Se você foi uma criança ou adolescente no final da década de 2000 e no começo dos anos 2010, com certeza vai se lembrar da terra sem lei que eram as revistas, livros, sites e redes sociais da época. Revistas de impacto nacional e internacional compartilhavam em suas capas dietas milagrosas, propagandas de remédios para emagrecer, fotos de modelos perigosamente magras, com o corpo irreal e editado em praticamente todas as páginas, e muito mais.

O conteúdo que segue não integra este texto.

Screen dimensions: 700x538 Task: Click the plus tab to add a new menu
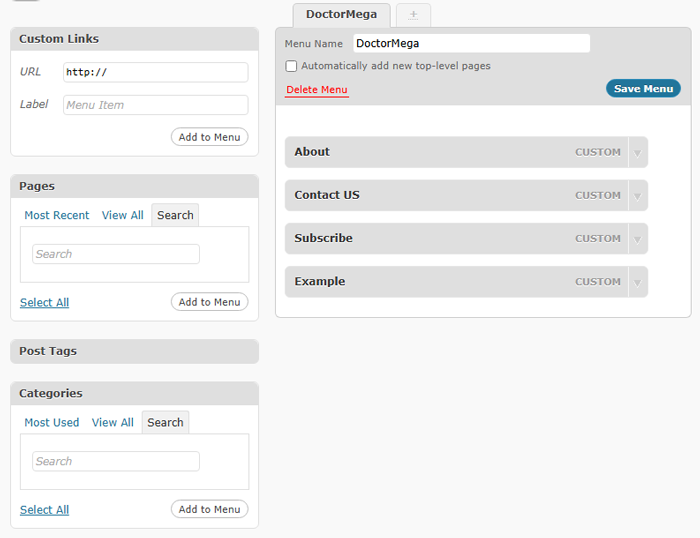[413, 15]
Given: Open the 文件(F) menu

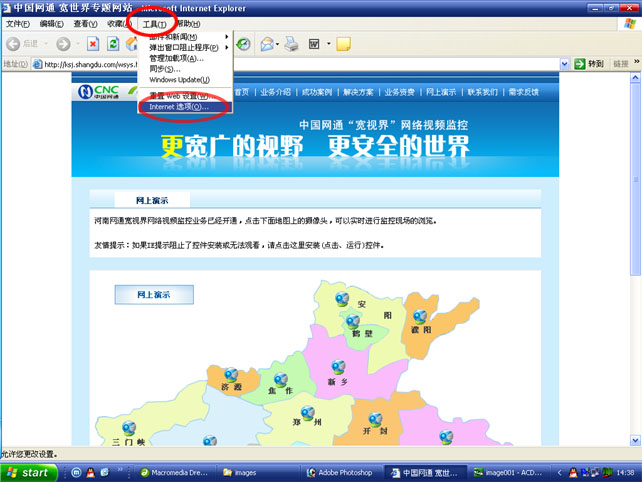Looking at the screenshot, I should 18,23.
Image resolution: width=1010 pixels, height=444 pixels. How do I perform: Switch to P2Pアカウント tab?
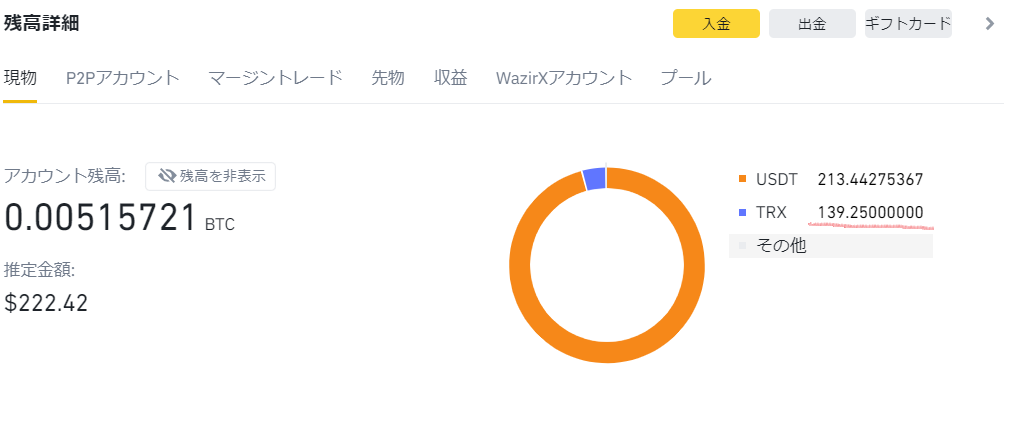[x=123, y=78]
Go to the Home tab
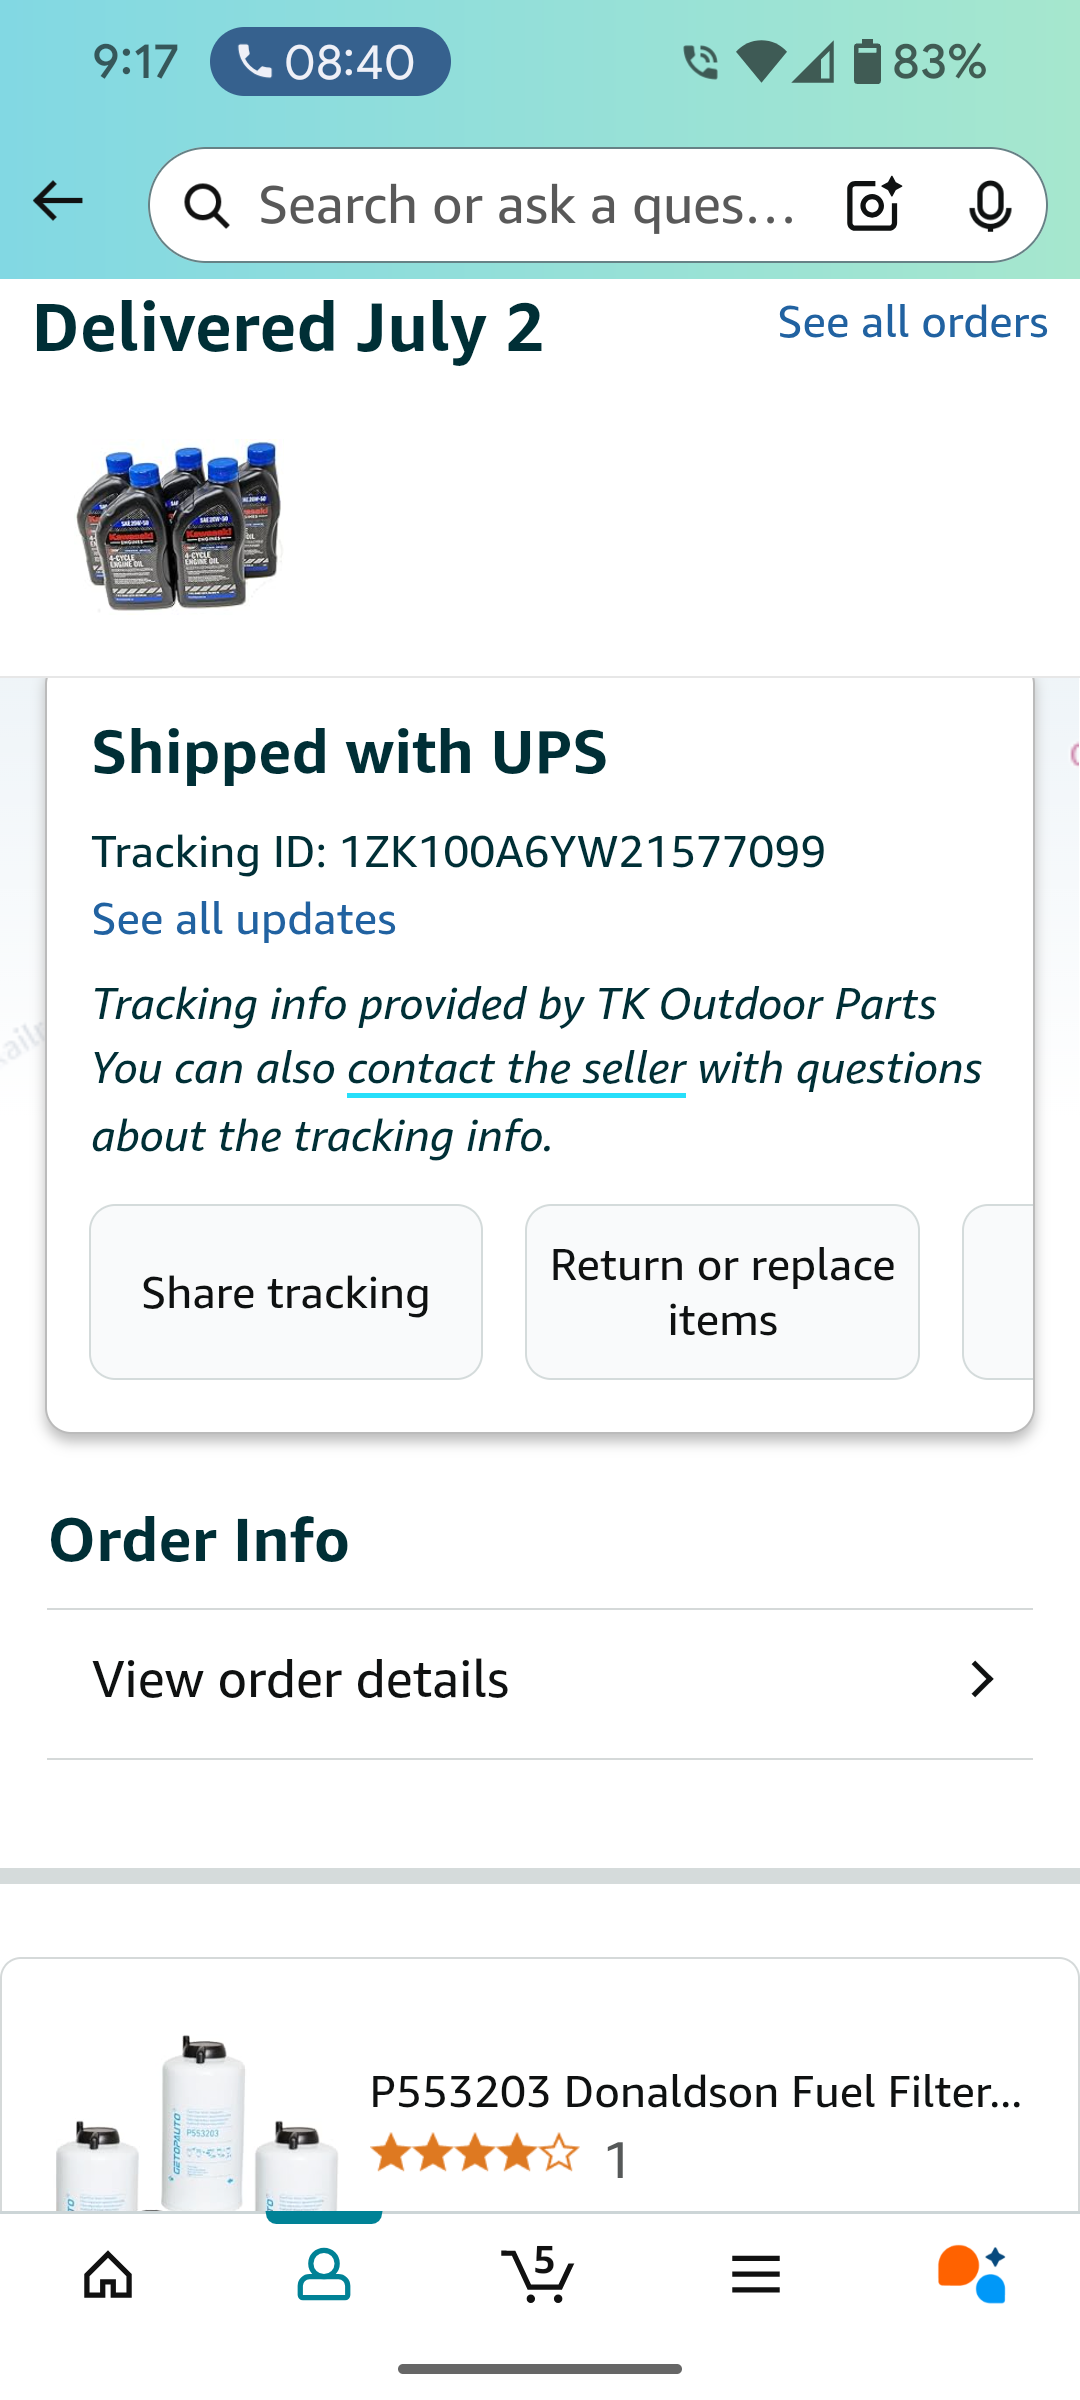Image resolution: width=1080 pixels, height=2400 pixels. [x=108, y=2275]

Crescer com acesso ilimitado a tudo isso, combinado com o surgimento da internet — que disseminava ainda mais esse discurso — moldou o meu cérebro, me fez acreditar que meu corpo não era magro o suficiente e eu desenvolvi meu primeiro distúrbio de imagem aos 7 anos de idade. Eu fui uma criança que praticamente cresceu e evoluiu junto com a internet, e hoje consigo ver claramente como isso impactou diversas áreas da minha vida, principalmente meus distúrbios alimentares. Ter um acesso tão rápido a esse discurso de que a magreza é o único caminho possível para se tornar bela me fez desenvolver distúrbios que me perseguem até hoje. Para ter uma ideia, o acesso era tão fácil que me lembro de entrar em um site que ensinava as melhores formas de vomitar depois de comer e como ingerir algodão molhado quando sentisse muita fome.
Eu era uma criança de 12 anos lendo esse tipo de informação e não tem como eu explicar para vocês o quanto isso me prejudicou — e ainda prejudica.
A minha história não é única e minha experiência não foi isolada. A onda de preocupação que se seguiu foi concreta o suficiente para ter consequências reais, produzindo debates, mudanças e até leis para proteger jovens mulheres desse culto à magreza. As coisas realmente pareciam estar melhorando, viamos corpos reais na TV e na internet, discursos de body positive surgiram e essa obsessão com a magreza e glamourização dos distúrbios alimentares parecia estar se aproximando do fim. Mas, vinte anos depois, parece que todo o furor e a preocupação foram por água abaixo, e hoje estamos vivendo um aterrorizante retorno a esses dias sombrios.
Além da verdadeira banalização do uso de medicamentos como o Ozempic, não é necessário muito tempo ‘scrolling’ no TikTok para se deparar com vídeos que reforçam todo aquele discurso apavorante que adoeceu — e até matou — milhares de garotas ao redor do mundo. A trend ‘magras, magras, magras’ já conta com mais de 15k vídeos publicados e vídeos com o título ‘a felicidade é magra’ acumulam centenas de milhares de visualizações, curtidas e compartilhamentos. Estamos, mais uma vez, colocando a obsessão pela magreza acima da saúde.
Recentemente, uma notícia chocou as redes sociais: mulheres estavam comprando ovos de tênia em sites de contrabando para emagrecer rapidamente. De acordo com diversos jornais internacionais, uma mulher de 21 anos foi diagnosticada com lesões no cérebro, fígado e língua, além de vários cistos após ingerir cápsulas contendo os ovos. A tênia é um parasita que pode causar perda de peso porque se alimenta do que a pessoa ingere. Porém, quando seus ovos entram na corrente sanguínea, podem afetar órgãos vitais, causando cisticercose. Vale pagar esse preço para diminuir um manequim?
Temo pelo mundo que minha filha encontrará, pelos padrões que ela poderá querer seguir. Acima de tudo, temo pela saúde física e mental de todas as jovens mulheres ao redor do mundo.
Depois de anos me sentindo confortável e suficiente no meu corpo, me pego duvidando de mim mesma e desejando estar sempre mais magra. Temo pelo mundo que minha filha encontrará, pelos padrões que ela poderá querer seguir. Acima de tudo, temo pela saúde física e mental de todas as jovens mulheres ao redor do mundo. Precisamos proteger e fortalecer a autoestima de todas nós.
Nosso corpo é nossa casa, é onde passamos toda a nossa vida. Não vamos passar esse tempo criticando-o ou desejando que ele seja menor. Um dia nada disso terá importância e no fim vamos desejar ter sido mais gentis umas com as outras, e principalmente, com nós mesmas.